Appeal for DeSantis to end mask debate continues

Rev. Julius McAllister

By St. Clair Murraine
Outlook staff writer

There were moments when it seemed the group of ministers and community leaders were having church. However, for most of the nearly 40 minutes that they spoke with reporters it was clear that they stood against Gov. Ron DeSantis’ executive order to ban school districts from requiring children to wear masks.

The call comes at a time when infections and hospitalizations are increasing locally and throughout the state. Both hospitals in Tallahassee reported seeing increasing cases in their COVID units.

The urgency to call on DeSantis was driven home a day before the press conference last Tuesday at Bethel Missionary Baptist Church, when the principal at Canopy Oaks Elementary School announced the death of a third-grader.

Neither the child’s family nor the school disclosed the cause of death but Tallahassee Memorial Healthcare reported the death of two children, one under 5 and the other 5 to 12 years old.

DeSantis issued an executive order on July 30 banning school districts from requiring masks for children. 

“My beloved governor must reconsider,” said Rev. RB Holmes, chairman and organizer of the Statewide Coronavirus Vaccination Community Education and Engagement Task Force.  “This is a state of emergency.”

Holmes added: “We stand with our local officials in this county and across the state to have the capacity and courage to go against an unfair executive order.”

A few days later, education officials won a challenge of the executive order in court. Leon County Circuit Judge John Cooper issued an injunction that would prevent, Education Commissioner Richard Corcoran, the State Board of Education and the state Department of Education from enforcing DeSantis’ order.

Leon County is one of 10 districts that defied the governor’s order by taking a stand for children to wear mask. The exceptions were those who have medical reasons.

While a vaccine hasn’t been developed for children under age 12, federal health officials have recommended masks in those cases. Retired pediatrician Dr. Alfreda Blackshear, who was at the press conference, issued a statement against the governor’s order ahead of meeting with the media.
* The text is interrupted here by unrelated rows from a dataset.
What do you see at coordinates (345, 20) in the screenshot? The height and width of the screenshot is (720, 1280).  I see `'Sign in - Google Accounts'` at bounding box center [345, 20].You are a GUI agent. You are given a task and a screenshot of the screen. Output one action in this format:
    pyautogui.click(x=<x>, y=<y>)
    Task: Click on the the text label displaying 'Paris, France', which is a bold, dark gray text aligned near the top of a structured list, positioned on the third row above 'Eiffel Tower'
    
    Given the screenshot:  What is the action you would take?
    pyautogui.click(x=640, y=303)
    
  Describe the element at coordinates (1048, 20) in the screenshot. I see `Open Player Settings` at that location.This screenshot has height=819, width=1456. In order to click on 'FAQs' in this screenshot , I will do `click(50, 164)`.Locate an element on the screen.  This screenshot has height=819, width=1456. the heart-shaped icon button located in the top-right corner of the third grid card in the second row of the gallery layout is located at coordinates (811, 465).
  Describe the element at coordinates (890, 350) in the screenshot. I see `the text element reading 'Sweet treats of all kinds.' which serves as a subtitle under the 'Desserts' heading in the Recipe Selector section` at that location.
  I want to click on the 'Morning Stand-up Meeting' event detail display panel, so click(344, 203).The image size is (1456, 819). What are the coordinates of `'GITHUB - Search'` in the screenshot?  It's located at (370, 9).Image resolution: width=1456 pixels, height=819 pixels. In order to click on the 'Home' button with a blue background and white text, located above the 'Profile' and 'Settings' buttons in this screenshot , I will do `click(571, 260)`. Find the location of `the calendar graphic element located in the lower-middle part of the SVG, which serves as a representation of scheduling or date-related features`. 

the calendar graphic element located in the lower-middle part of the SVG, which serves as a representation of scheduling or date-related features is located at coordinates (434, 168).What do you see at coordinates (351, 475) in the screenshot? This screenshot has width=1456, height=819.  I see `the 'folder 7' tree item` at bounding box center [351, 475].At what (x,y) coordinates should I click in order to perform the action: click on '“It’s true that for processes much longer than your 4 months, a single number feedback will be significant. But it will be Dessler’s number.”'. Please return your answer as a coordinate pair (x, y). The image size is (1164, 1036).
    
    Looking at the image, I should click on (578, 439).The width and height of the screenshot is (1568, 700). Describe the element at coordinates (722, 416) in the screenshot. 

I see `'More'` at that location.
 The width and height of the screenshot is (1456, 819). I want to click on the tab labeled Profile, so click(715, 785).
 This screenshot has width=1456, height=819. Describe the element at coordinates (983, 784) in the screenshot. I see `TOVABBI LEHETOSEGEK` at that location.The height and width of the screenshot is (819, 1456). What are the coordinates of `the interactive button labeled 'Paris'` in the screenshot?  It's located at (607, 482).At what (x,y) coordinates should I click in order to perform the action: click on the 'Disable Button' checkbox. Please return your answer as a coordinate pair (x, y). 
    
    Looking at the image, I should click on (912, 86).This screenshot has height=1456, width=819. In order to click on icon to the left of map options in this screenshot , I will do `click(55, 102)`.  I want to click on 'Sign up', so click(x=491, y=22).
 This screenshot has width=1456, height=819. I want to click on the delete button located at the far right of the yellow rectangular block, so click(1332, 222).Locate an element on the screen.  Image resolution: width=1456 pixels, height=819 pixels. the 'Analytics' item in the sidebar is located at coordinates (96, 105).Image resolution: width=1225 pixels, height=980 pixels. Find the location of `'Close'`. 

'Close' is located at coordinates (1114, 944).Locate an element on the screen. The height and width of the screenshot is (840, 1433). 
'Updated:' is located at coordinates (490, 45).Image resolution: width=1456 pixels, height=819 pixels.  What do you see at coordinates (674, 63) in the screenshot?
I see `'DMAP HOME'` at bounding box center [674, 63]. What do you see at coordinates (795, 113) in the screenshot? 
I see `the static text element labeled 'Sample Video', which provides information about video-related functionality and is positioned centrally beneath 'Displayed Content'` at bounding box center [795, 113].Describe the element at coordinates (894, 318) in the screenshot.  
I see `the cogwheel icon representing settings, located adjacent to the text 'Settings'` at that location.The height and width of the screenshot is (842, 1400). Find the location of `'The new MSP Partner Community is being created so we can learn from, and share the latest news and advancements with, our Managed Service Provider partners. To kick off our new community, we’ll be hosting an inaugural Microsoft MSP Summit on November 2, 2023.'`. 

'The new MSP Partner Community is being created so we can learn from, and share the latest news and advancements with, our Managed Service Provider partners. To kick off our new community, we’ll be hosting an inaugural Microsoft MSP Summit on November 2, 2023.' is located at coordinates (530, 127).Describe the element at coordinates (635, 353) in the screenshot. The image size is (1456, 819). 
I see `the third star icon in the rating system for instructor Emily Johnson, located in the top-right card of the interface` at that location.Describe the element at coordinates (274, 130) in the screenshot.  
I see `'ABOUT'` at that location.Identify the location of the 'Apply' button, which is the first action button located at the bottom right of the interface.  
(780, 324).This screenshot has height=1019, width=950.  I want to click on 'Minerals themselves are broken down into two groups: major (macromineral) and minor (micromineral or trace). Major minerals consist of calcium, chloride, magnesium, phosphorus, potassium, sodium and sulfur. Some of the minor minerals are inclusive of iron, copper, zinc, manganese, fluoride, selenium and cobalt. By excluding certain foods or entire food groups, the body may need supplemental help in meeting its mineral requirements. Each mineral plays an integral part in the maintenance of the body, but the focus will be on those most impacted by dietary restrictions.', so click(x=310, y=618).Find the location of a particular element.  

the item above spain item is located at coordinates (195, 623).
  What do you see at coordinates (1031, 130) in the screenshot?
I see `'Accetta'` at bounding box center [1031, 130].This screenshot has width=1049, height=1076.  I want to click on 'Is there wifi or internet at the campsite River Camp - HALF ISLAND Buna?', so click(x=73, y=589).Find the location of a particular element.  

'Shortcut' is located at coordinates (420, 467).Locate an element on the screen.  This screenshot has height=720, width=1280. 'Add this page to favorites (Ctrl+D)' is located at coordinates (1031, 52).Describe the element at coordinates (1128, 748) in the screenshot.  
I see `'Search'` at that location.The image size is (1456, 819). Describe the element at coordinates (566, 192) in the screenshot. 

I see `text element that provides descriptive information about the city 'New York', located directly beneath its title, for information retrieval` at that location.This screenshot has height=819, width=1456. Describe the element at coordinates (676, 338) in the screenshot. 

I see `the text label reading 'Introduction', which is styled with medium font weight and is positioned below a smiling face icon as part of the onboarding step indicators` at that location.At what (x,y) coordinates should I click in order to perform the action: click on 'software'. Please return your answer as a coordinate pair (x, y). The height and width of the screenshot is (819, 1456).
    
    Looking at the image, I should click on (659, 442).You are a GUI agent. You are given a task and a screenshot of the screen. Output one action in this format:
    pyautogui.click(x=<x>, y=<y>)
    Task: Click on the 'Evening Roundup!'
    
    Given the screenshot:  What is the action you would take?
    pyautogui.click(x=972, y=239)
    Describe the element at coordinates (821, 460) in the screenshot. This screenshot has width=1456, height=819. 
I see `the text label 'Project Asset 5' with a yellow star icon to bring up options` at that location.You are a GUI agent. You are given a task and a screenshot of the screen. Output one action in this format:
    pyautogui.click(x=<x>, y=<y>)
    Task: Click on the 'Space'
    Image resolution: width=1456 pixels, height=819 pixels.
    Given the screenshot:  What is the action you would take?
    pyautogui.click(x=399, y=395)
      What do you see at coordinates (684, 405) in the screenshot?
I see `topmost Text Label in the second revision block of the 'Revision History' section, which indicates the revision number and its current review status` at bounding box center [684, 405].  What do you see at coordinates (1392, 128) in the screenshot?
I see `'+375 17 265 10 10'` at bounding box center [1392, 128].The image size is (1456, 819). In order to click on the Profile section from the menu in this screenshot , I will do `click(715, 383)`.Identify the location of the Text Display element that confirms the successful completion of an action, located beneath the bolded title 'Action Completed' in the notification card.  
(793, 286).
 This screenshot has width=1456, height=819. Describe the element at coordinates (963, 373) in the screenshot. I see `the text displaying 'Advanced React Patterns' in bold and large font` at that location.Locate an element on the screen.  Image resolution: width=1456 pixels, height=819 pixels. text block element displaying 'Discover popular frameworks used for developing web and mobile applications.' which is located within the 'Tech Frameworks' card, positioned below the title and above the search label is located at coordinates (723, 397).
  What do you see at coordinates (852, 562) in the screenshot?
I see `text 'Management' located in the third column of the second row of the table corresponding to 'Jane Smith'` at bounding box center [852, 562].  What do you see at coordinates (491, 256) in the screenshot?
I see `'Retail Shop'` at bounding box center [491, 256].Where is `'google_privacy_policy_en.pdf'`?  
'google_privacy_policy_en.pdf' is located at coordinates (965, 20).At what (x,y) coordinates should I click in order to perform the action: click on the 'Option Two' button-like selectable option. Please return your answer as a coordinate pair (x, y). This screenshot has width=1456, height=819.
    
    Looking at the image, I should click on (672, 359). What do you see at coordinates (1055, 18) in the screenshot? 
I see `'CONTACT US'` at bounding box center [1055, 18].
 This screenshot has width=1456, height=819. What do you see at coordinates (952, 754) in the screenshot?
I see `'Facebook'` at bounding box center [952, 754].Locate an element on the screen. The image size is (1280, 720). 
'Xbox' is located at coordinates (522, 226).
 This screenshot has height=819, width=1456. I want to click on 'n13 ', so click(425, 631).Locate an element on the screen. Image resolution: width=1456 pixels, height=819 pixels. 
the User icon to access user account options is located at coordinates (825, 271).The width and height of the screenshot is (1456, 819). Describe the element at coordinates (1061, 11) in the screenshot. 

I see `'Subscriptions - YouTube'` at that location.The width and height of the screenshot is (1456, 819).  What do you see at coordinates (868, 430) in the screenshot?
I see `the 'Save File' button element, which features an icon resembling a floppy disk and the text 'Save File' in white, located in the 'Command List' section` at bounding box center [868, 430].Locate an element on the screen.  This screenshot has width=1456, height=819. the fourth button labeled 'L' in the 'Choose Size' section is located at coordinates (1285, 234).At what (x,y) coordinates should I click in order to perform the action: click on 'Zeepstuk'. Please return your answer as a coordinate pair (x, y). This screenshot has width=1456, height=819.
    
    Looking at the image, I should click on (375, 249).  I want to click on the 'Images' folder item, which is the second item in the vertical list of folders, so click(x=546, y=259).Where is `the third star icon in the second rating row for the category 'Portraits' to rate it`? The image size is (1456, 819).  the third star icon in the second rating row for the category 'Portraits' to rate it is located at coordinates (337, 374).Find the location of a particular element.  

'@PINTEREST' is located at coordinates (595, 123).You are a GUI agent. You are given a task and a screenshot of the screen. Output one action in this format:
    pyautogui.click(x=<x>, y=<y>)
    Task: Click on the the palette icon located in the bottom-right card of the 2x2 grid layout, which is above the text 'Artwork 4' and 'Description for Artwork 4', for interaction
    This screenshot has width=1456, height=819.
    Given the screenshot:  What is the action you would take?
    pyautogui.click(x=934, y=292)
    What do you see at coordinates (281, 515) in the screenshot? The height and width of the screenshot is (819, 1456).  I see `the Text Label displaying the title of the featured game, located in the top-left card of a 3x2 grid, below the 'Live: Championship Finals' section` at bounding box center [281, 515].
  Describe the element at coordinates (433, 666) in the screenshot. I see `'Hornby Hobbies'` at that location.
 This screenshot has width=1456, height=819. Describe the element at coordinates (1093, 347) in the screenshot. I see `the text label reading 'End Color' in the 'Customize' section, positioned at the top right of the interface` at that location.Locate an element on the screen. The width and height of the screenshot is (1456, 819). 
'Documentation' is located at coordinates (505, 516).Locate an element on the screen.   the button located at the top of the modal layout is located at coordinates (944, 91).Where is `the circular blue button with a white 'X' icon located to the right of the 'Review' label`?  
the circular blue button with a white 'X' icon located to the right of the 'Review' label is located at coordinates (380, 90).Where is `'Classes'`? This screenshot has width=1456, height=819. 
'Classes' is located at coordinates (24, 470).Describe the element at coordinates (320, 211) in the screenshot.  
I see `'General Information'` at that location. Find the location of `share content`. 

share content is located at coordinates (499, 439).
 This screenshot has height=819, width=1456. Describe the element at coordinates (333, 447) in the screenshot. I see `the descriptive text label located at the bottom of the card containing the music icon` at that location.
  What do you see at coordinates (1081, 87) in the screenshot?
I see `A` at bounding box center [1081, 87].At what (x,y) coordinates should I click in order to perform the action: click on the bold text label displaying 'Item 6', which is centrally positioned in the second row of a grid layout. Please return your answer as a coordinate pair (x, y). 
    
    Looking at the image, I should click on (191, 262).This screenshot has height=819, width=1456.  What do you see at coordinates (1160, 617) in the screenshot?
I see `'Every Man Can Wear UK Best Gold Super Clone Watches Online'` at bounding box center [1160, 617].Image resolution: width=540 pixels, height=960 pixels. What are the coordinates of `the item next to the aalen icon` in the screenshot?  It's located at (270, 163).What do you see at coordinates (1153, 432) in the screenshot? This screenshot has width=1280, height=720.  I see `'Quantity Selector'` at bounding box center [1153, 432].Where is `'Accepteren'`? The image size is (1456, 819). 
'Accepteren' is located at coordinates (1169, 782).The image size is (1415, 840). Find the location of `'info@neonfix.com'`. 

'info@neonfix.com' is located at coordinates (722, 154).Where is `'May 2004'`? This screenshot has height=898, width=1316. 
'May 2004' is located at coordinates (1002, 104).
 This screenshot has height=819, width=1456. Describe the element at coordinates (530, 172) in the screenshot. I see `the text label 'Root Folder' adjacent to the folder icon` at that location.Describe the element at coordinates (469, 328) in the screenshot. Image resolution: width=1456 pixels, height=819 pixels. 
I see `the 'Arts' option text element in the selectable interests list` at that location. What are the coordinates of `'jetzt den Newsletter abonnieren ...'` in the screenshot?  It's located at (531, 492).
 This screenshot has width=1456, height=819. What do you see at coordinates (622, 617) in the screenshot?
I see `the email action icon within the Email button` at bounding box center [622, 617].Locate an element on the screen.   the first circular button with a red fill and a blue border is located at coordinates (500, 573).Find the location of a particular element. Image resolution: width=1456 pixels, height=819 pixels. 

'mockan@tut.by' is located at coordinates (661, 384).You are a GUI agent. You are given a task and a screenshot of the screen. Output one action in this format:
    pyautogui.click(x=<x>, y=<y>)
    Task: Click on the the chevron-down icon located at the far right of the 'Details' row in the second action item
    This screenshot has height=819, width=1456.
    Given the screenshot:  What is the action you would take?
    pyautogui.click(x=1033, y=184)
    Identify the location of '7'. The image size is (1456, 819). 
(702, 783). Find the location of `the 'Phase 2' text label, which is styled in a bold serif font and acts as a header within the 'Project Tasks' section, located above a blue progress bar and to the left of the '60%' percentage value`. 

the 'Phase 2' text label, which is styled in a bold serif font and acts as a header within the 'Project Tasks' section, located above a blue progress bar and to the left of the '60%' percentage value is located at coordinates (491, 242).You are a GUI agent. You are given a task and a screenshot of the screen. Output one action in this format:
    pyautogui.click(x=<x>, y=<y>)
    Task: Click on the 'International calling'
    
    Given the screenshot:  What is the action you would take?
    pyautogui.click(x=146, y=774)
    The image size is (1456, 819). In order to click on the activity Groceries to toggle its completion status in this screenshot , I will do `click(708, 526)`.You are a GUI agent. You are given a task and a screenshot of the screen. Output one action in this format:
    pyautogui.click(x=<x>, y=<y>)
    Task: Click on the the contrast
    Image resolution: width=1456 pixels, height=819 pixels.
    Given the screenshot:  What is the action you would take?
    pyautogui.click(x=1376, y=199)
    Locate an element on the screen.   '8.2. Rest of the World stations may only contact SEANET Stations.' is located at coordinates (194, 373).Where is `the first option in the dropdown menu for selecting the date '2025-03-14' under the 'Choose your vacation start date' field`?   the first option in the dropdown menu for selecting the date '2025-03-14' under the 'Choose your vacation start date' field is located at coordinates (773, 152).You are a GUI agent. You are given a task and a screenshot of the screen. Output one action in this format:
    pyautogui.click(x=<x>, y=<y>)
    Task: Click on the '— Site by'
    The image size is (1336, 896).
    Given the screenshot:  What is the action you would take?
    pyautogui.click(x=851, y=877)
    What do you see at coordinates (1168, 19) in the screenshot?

“The coronavirus has demonstrated that it has no respect for age as demonstrated by the rising number of children affected and hospitalized,” Blackshear’s statement said.  “They deserve the best line of defense that can be provided other than vaccines.  A universal mask mandate in all schools where all students, teachers and staff with only medical exemptions would provide that line of protection.”

Prior to the ruling by Judge Cooper, DeSantis vowed to withhold the salaries of superintendents in the districts that defied his order. That said, Mutaqee Akbar, president of the local chapter of the NAACP, is bullying and political.

“Governor DeSantis, stop being a bully,” an obviously infuriated Akbar said at the press conference. “Stop putting politics before our children and do the right thing; follow the science.”

Akbar has a 4-year-old son who isn’t in the school system yet, but said his concern is for all children.

 “It upsets me because we know it’s all about politics,” he said. “To play politics with our children would be ridiculous. There is no place for it at all so it bothers me.” 

Other speakers included City Commissioners Dianne Williams-Cox and Curtis Richardson, County Commissioners Rick Minor and Carolyn Cummings, along with Mayor John Dailey.

Rev. Julius McAllister of Bethel AME Church used scriptures and the lyrics of a famous children’s song written by George Frederick Root to send the message to the governor. He repeatedly made the point that children are “our greatest investment,” saying that it’s a “holy nudge” that led the group to stand up for children.

Then, he went to the lyrics made famous by Root.

“Red and yellow, Black and White, they are precious in his sight because Jesus loves the little children of the world.”

Pastors Judy Mandrell and Joe Paramore used more practical terms to express their concern.

Paramore, who is affiliated with Faith in Public Life, compared the need for masks to the mandate for car seats and booster seats for children’s safety. He also referenced Florida’s 2009 enactment of a mandatory seat belt law.

“Why,” he asked before answering rhetorically, “because research and science prove that car seats, booster seats and seat belts save lives.”

Mandrell, co-pastor at Life Changers Church of God, compared DeSantis’ order to Russian Roulette.

“Why play with one bullet in a game to kill a child,” she asked.  “That’s what we are doing. Please, sir. Don’t pull the trigger and allow another child to be killed.”